Jesus is dishonoured for his companionship with tax collectors and sinners in the First Gospel. His opponents scorn the company that Jesus keeps (11,19), yet Jesus makes much of these tax collectors. When Jesus tells his disciples to love their enemies, he notes that “even the tax collectors” love those who love them (5,46). Later, Jesus admonishes the church to relate to unrepentant sinners as if they were Gentiles or even toll collectors (18,17). Confronted by hostile temple authorities, Jesus puts them in their place: even tax collectors and prostitutes enter the kingdom of heaven before these enemies who speak the will of God but do not live it out (21,31-32).

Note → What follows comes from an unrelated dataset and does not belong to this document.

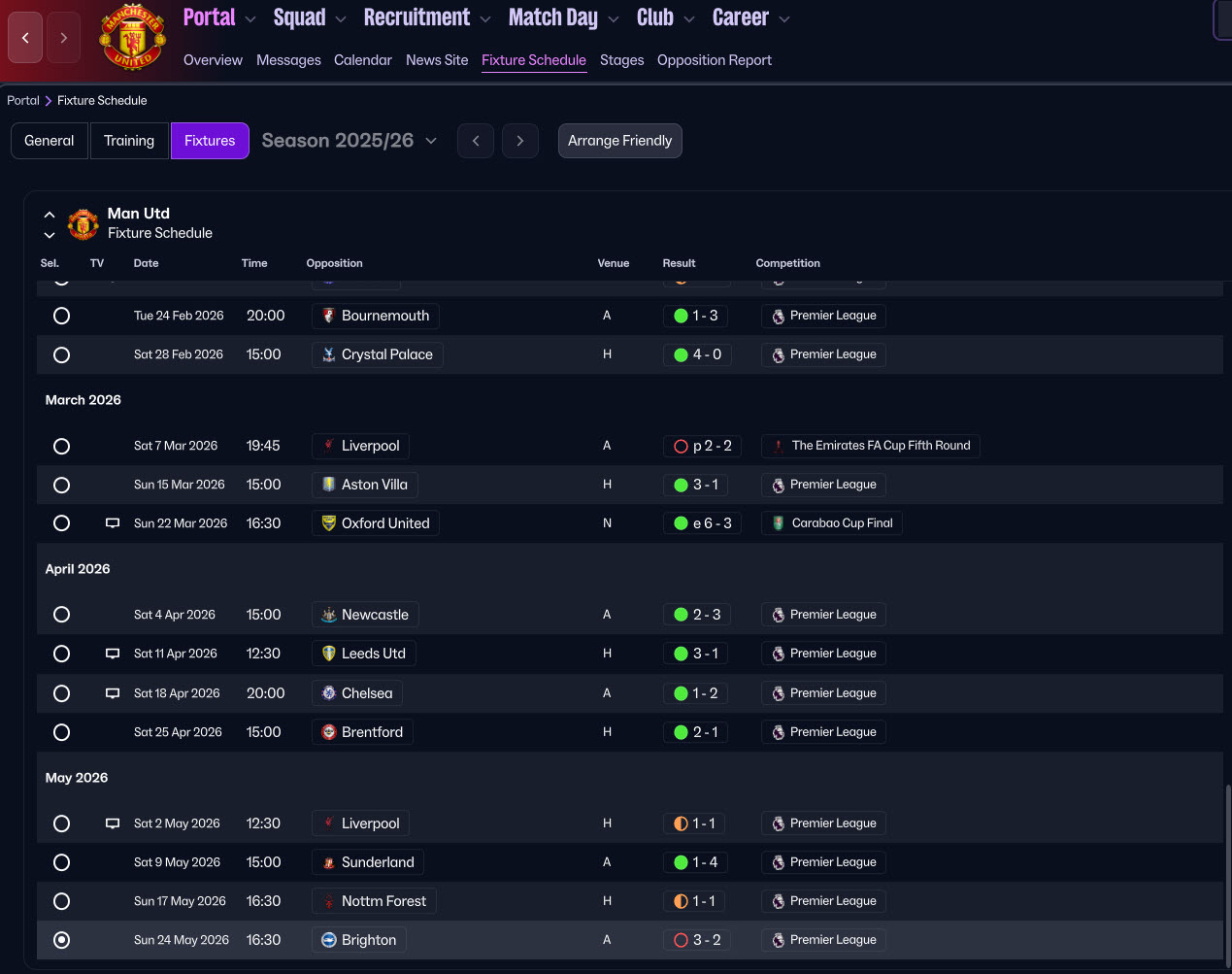
Task: Select the Aston Villa fixture radio button
Action: coord(61,485)
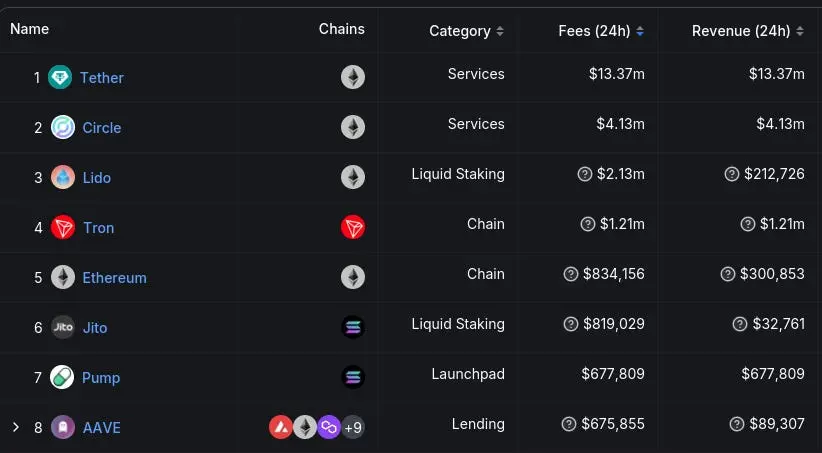Click the Lido logo icon

click(x=63, y=178)

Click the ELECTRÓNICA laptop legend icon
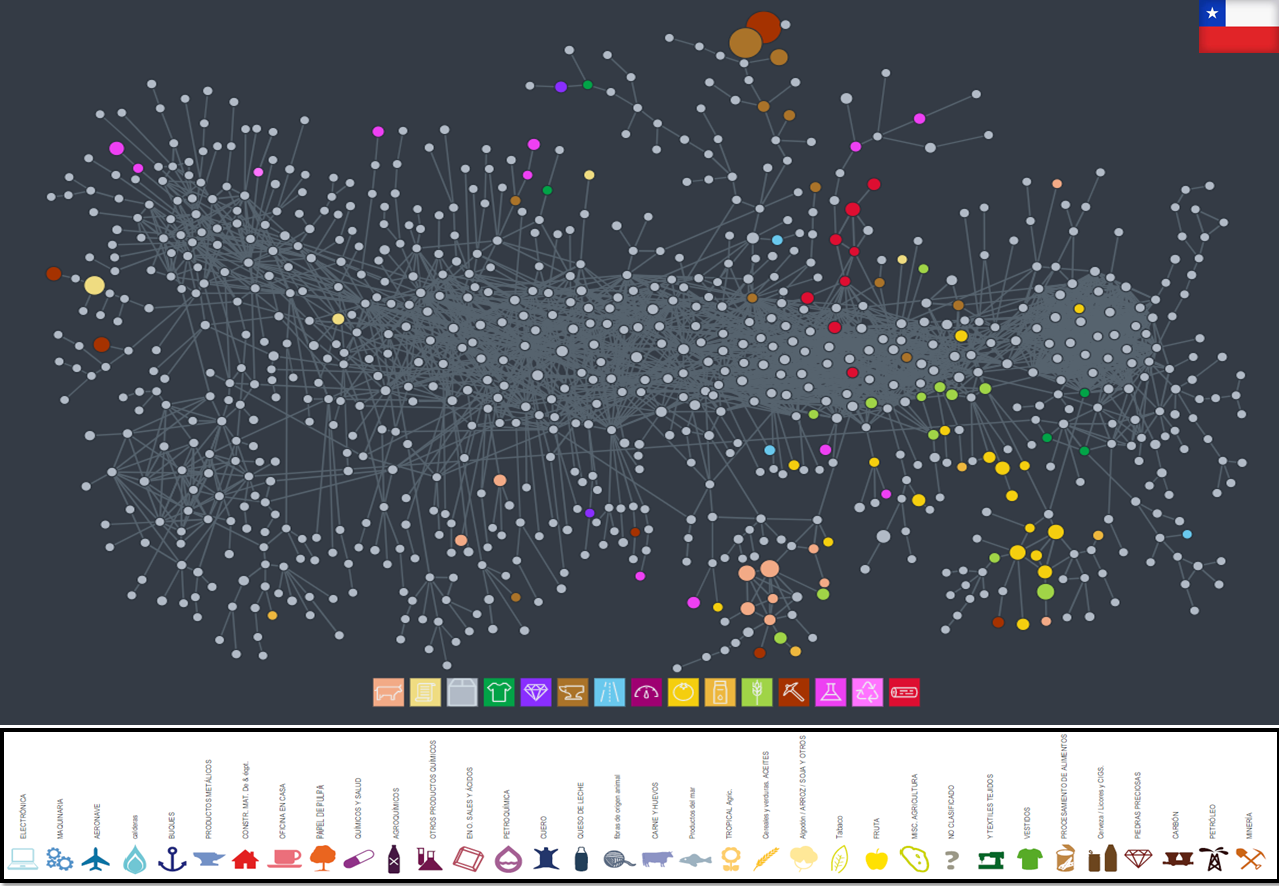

Jesus says the healthy do not need a physician while the sick do, that he has come to call not the righteous but sinners (9,13). Yet Jesus’ companionship with sinners appears to be just that, companionship and not treatment. Jesus has many harsh words to say in the First Gospel, but he directs none of them at sinners. His inaugural message is a call to repent (4,17), and he denounces the cities he has visited for failing to repent (11,20-21; 12,41). He pronounces woe against the scribes and the Pharisees (chapter 23). But in the First Gospel Jesus not once reproves sinners. He does not criticize them. He does not demand their repentance. He simply eats and drinks with them.